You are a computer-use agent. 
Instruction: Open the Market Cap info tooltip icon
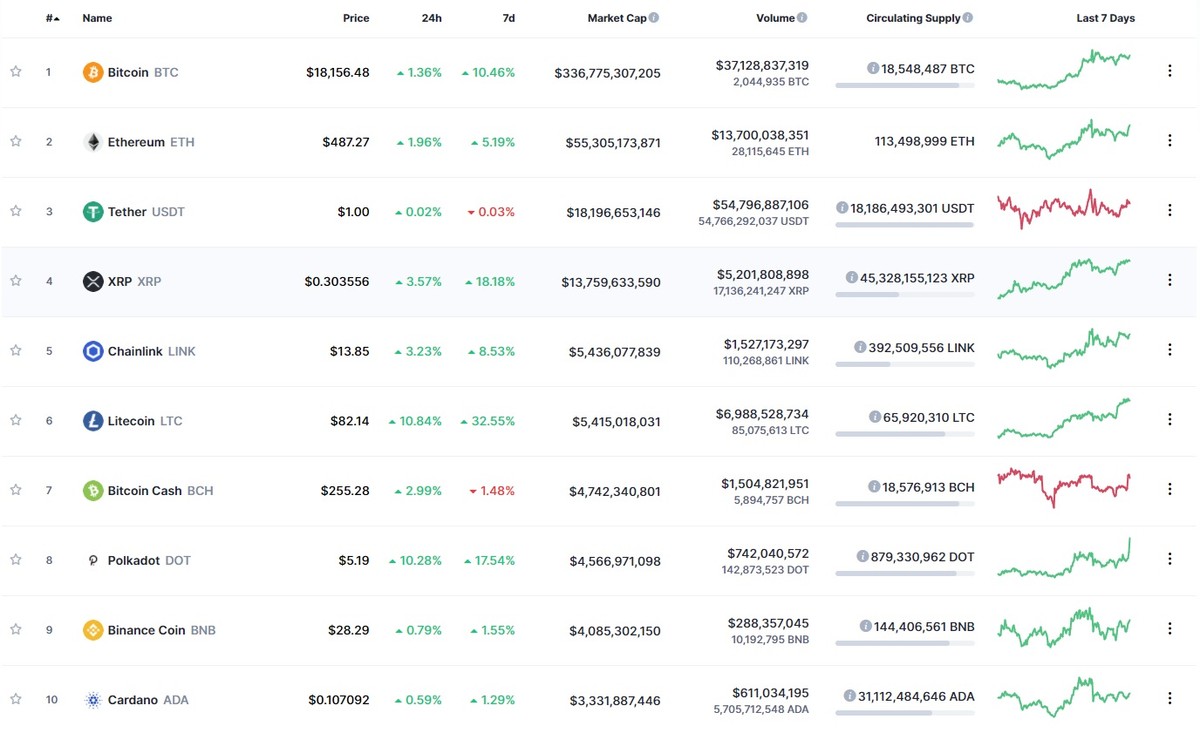[654, 16]
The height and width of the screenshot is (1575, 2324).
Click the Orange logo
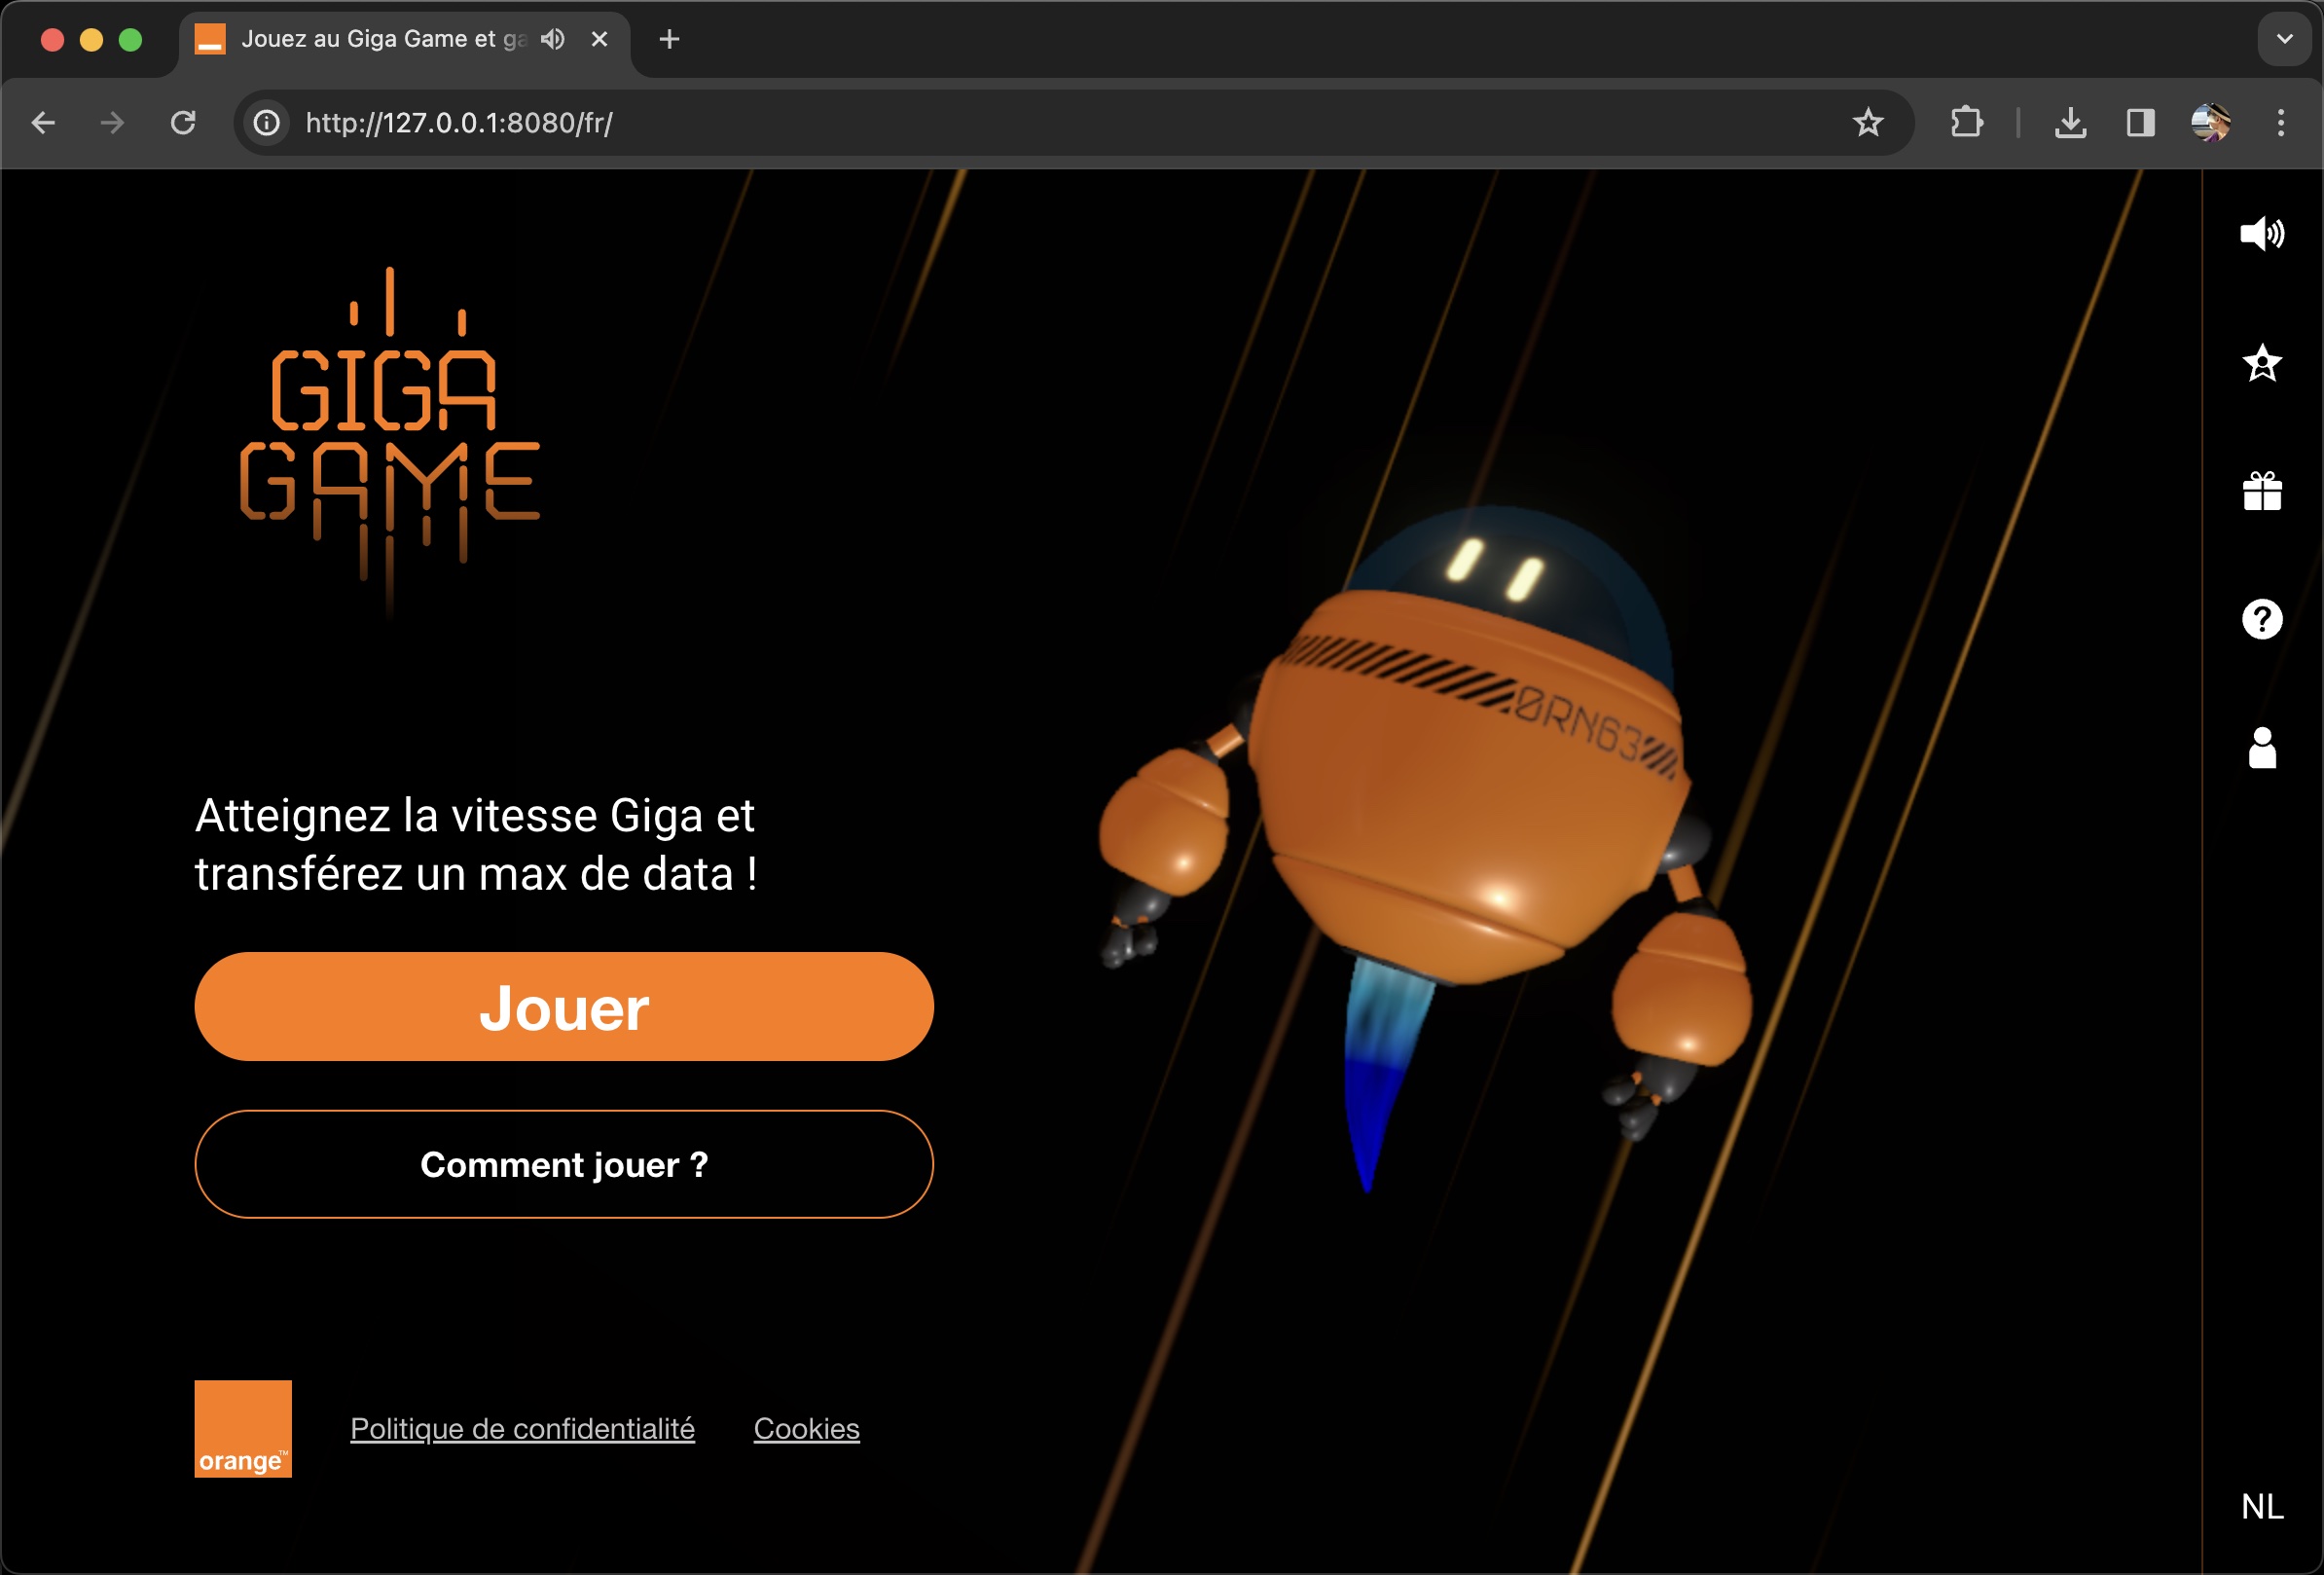pos(243,1429)
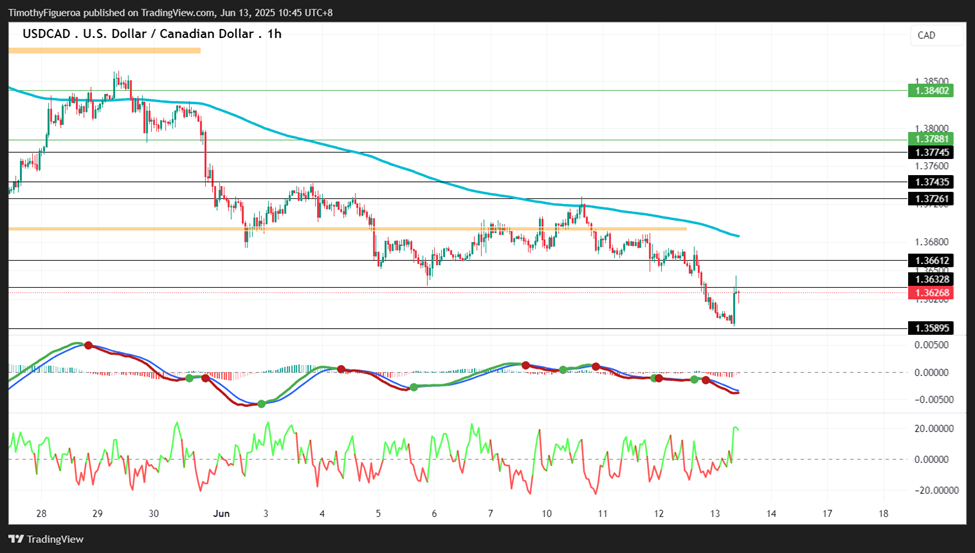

____________

The required output is every line from the one containing "The height and" through the last line of the data above, restated exactly and without pictures.

▶ [Answer to the problem]:
The height and width of the screenshot is (1575, 2324).
Click the Orange logo
pos(243,1429)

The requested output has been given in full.